When you read this book, you know the author is a highly skilled journalist, one who has done a lot of research including several trips to Kenya and dozens and dozens of interviews with people who knew the President's charismatic--this the two share although little else--father.
I am one of those people who know so little about the history of Kenya during the years of colonization. And it is against that backdrop that the senior Barack Obama led his life, including one that was, at times, political although not at all similar to his son's. For, like our President, his father was also a very driven man.
Everyone knows that the President wrote about his father--but not his mother, an irony in my opinion since he knew her so well and knew so little about his father. Of course the President's book is not meant to be a serious biography. But this one by Ms. Jacobs definitely is. It is so well done. And includes hundreds of citations.
"Obama...paid little mind to rules or social niceties..." (page 78) may be a way to summarize this man who, in so many ways, seems to be the antithesis of his son. The father is fiery, quick to make judgments, irrational at time--although very, very bright and eager to learn which he shares with his son--and a womanizer which I believe our President--this one!--is not.
At the time of the first Barack's youth, a majority of native Kenyans were illiterate. There were very few schools. But the President's father showed early on a great desire to learn albeit not in a traditional sit-down-and-be-quiet type of classroom. He obtained an education almost in spite of a system that had little toleration for this student's often times outrageous, self-centered behaviors. But, on the other hand, he was so charismatic that when, in the late 50s, arrangements were made for black Kenyans to study abroad, the first Barack was among them. And that, of course, is how he came to meet Ann Dunham. Oh, yes, and when he left Kenya to study in Hawaii, he was married and had two children. (At the time, Kenya had only two institutions of higher learning, each of which essentially offered a basic high school-type curriculum.) So this young father--absentee father--was eager to be among the first Kenyans to board the first airline to take the brightest and best applicants to various colleges and universities in the United States. His past behaviors as well as the lies he told caught up with him. The director of the project rejected him. But then his guardian angel of sorts, Miss Mooney, came to his rescue: she got him academically "certifiable" and then provided money he needed for his tuition. She knew him well and had a lot of faith in his ability. I won't tell what happened. But you, of course, know that the President's father made it to America as a student. And made it to Harvard later one, only to be rejected once he got there.
This is a book packed with historical information about the era in which Kenya inches its way toward independence, something I found personally enriching. And the author wove in how the original Barack Obama found himself both part of it and influenced by it.
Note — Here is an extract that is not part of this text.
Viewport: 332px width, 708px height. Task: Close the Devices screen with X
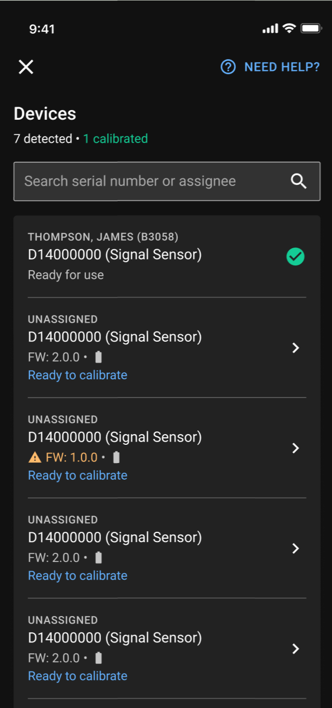click(26, 67)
Reading the book, one realizes how little twists and turns of "fate" created the opportunity for the first Barack Obama to meet and impregnate 17-year-old Ann Dunham, herself a student at the University of Hawaii. He flew out of Kenya on August 4th. That is exactly, to the day, two years before the birth of President Obama! His arrival occurred the same year Hawaii became a state. And he spoke nothing about the wife and children he left behind unless it served some selfish purpose. "In his recasting of himself...he would marry one white woman, propose to another, and seduce many more." (page 99) After all, he came from a country where polygamy was the norm.
The senior Barack was a man who was driven to be the best, to be the greatest, who was unconcerned about leaving his new wife and baby when Harvard accepted him.
This has been a fascinating reading experience for me as I juxtaposed the two Barack Hussein Obamas because I think that is what a reader who knows anything at all out this President would find herself/himself doing.
I highly recommend this well-researched and well written book to you.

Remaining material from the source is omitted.